Pompeo will also press members of the alliance to increase their military budgets to meet a target of 2 percent of economic output on defense every year by 2024, the official said.
Trump sent Pompeo to North Korea three weeks ago to meet the isolated country’s leader, Kim Jong Un, ahead of a summit with the U.S. president to address Pyongyang’s nuclear program.
As he left Washington on Thursday, the State Department said Pompeo would also visit Saudi Arabia, Jordan and Israel during the weekend.
He will have to quickly address a wide array of pressing international issues, including long conflicts in Syria and Afghanistan, as well as Russian assertiveness.

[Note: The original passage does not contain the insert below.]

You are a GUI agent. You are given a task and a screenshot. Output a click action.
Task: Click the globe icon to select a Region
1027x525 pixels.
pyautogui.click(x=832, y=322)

Washington is also working with European allies France, Germany, and Britain on toughening a 2015 nuclear agreement with Iran, an issue Pompeo is expected to discuss while in Brussels.
HAWKISH VIEWS
Pompeo opposed the Iran nuclear accord while in Congress.
He once suggested the answer to Tehran’s nuclear program – which Iran has always said was for peaceful means only – was 2,000 bombing sorties.
Pompeo said during his confirmation hearing he was open to fixing, rather than blowing apart, the pact, which the West believes is essential to preventing Iran from getting a nuclear bomb.
He will also discuss the nuclear agreement and Iran’s regional influence in places like Yemen and Syria when he visits the Middle East.
On his first stop in Saudi Arabia on Saturday, Pompeo will meet Saudi King Salman and Foreign Minister Adel al-Jubeir. In Jerusalem, he will meet Israeli Prime Minister Benjamin Netanyahu, and in Jordan hold talks with King Abdullah.
Senators in the Republican-controlled chamber voted 57-42 in favor of Pompeo, who had faced resistance from Democrats worried about his reputation for hawkishness and past harsh statements about homosexuality and Islam.
Six Democrats and one independent who normally votes with Democrats backed Pompeo. None of the Republicans voted no.
Pompeo’s supporters said he did well during 15 months leading the CIA, and said the United States badly needed a leader at the State Department.
He has said that among his first tasks would be to fill the many positions at the State Department left vacant under his predecessor, Rex Tillerson, a former oil executive who was Trump’s first secretary of state.